# EXERCISE REQUIREMENTS
Down to the last character, transcribe every record.

***** EXTRACTED RECORDS

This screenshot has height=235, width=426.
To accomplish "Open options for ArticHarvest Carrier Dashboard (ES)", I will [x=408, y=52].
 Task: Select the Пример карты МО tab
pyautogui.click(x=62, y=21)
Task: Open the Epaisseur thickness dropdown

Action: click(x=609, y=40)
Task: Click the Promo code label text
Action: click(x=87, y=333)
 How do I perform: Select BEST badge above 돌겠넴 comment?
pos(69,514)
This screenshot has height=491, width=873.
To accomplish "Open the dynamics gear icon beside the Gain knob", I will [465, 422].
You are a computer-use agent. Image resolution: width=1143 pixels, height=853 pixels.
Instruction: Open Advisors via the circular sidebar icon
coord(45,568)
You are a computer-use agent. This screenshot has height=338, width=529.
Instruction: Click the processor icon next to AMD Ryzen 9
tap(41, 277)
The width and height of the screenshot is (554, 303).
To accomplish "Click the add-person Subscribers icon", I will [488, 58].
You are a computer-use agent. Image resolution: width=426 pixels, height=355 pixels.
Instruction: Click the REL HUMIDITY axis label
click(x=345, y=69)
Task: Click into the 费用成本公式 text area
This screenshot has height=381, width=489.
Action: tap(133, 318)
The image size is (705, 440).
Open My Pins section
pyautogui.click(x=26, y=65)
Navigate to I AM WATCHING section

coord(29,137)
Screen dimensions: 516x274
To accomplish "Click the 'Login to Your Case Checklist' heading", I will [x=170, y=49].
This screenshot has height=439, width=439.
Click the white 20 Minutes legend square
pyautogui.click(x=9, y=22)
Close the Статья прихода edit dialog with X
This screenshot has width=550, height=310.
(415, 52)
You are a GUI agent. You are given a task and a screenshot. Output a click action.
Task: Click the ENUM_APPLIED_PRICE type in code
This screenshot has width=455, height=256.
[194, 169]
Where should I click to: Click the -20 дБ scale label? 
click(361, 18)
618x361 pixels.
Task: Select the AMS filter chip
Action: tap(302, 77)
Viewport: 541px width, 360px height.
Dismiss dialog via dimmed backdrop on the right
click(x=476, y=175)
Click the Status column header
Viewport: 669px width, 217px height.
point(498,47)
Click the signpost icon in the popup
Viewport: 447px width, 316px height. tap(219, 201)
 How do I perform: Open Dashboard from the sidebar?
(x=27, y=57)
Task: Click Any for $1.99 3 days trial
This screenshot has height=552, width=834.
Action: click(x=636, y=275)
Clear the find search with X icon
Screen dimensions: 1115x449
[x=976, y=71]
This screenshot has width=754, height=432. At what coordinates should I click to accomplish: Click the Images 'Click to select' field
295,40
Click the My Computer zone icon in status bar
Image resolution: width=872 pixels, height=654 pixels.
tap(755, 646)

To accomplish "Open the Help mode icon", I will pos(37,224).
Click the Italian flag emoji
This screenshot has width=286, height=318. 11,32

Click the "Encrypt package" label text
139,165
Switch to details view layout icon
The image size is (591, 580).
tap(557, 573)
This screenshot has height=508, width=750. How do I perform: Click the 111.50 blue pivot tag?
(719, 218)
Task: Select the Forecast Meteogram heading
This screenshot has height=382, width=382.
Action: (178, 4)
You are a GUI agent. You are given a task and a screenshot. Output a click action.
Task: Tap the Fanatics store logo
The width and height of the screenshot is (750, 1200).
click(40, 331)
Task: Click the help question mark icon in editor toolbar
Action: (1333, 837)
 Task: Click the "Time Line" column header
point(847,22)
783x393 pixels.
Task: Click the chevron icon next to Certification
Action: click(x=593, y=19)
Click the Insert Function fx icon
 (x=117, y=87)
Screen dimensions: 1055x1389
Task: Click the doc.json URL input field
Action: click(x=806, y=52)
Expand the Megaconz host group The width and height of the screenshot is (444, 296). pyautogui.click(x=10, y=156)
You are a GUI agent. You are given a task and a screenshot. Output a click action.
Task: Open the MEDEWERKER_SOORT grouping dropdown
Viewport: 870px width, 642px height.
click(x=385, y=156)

**********

# TASK ANSWER
This screenshot has height=235, width=426.
To accomplish "Open options for ArticHarvest Carrier Dashboard (ES)", I will [x=408, y=52].
 Task: Select the Пример карты МО tab
pyautogui.click(x=62, y=21)
Task: Open the Epaisseur thickness dropdown

Action: click(x=609, y=40)
Task: Click the Promo code label text
Action: click(x=87, y=333)
 How do I perform: Select BEST badge above 돌겠넴 comment?
pos(69,514)
This screenshot has height=491, width=873.
To accomplish "Open the dynamics gear icon beside the Gain knob", I will [465, 422].
You are a computer-use agent. Image resolution: width=1143 pixels, height=853 pixels.
Instruction: Open Advisors via the circular sidebar icon
coord(45,568)
You are a computer-use agent. This screenshot has height=338, width=529.
Instruction: Click the processor icon next to AMD Ryzen 9
tap(41, 277)
The width and height of the screenshot is (554, 303).
To accomplish "Click the add-person Subscribers icon", I will [488, 58].
You are a computer-use agent. Image resolution: width=426 pixels, height=355 pixels.
Instruction: Click the REL HUMIDITY axis label
click(x=345, y=69)
Task: Click into the 费用成本公式 text area
This screenshot has height=381, width=489.
Action: tap(133, 318)
The image size is (705, 440).
Open My Pins section
pyautogui.click(x=26, y=65)
Navigate to I AM WATCHING section

coord(29,137)
Screen dimensions: 516x274
To accomplish "Click the 'Login to Your Case Checklist' heading", I will [x=170, y=49].
This screenshot has height=439, width=439.
Click the white 20 Minutes legend square
pyautogui.click(x=9, y=22)
Close the Статья прихода edit dialog with X
This screenshot has width=550, height=310.
(415, 52)
You are a GUI agent. You are given a task and a screenshot. Output a click action.
Task: Click the ENUM_APPLIED_PRICE type in code
This screenshot has width=455, height=256.
[194, 169]
Where should I click to: Click the -20 дБ scale label? 
click(361, 18)
618x361 pixels.
Task: Select the AMS filter chip
Action: tap(302, 77)
Viewport: 541px width, 360px height.
Dismiss dialog via dimmed backdrop on the right
click(x=476, y=175)
Click the Status column header
Viewport: 669px width, 217px height.
point(498,47)
Click the signpost icon in the popup
Viewport: 447px width, 316px height. tap(219, 201)
 How do I perform: Open Dashboard from the sidebar?
(x=27, y=57)
Task: Click Any for $1.99 3 days trial
This screenshot has height=552, width=834.
Action: click(x=636, y=275)
Clear the find search with X icon
Screen dimensions: 1115x449
[x=976, y=71]
This screenshot has width=754, height=432. At what coordinates should I click to accomplish: Click the Images 'Click to select' field
295,40
Click the My Computer zone icon in status bar
Image resolution: width=872 pixels, height=654 pixels.
tap(755, 646)

To accomplish "Open the Help mode icon", I will pos(37,224).
Click the Italian flag emoji
This screenshot has width=286, height=318. 11,32

Click the "Encrypt package" label text
139,165
Switch to details view layout icon
The image size is (591, 580).
tap(557, 573)
This screenshot has height=508, width=750. How do I perform: Click the 111.50 blue pivot tag?
(719, 218)
Task: Select the Forecast Meteogram heading
This screenshot has height=382, width=382.
Action: (178, 4)
You are a GUI agent. You are given a task and a screenshot. Output a click action.
Task: Tap the Fanatics store logo
The width and height of the screenshot is (750, 1200).
click(40, 331)
Task: Click the help question mark icon in editor toolbar
Action: (1333, 837)
 Task: Click the "Time Line" column header
point(847,22)
783x393 pixels.
Task: Click the chevron icon next to Certification
Action: click(x=593, y=19)
Click the Insert Function fx icon
 (x=117, y=87)
Screen dimensions: 1055x1389
Task: Click the doc.json URL input field
Action: click(x=806, y=52)
Expand the Megaconz host group The width and height of the screenshot is (444, 296). pyautogui.click(x=10, y=156)
You are a GUI agent. You are given a task and a screenshot. Output a click action.
Task: Open the MEDEWERKER_SOORT grouping dropdown
Viewport: 870px width, 642px height.
click(x=385, y=156)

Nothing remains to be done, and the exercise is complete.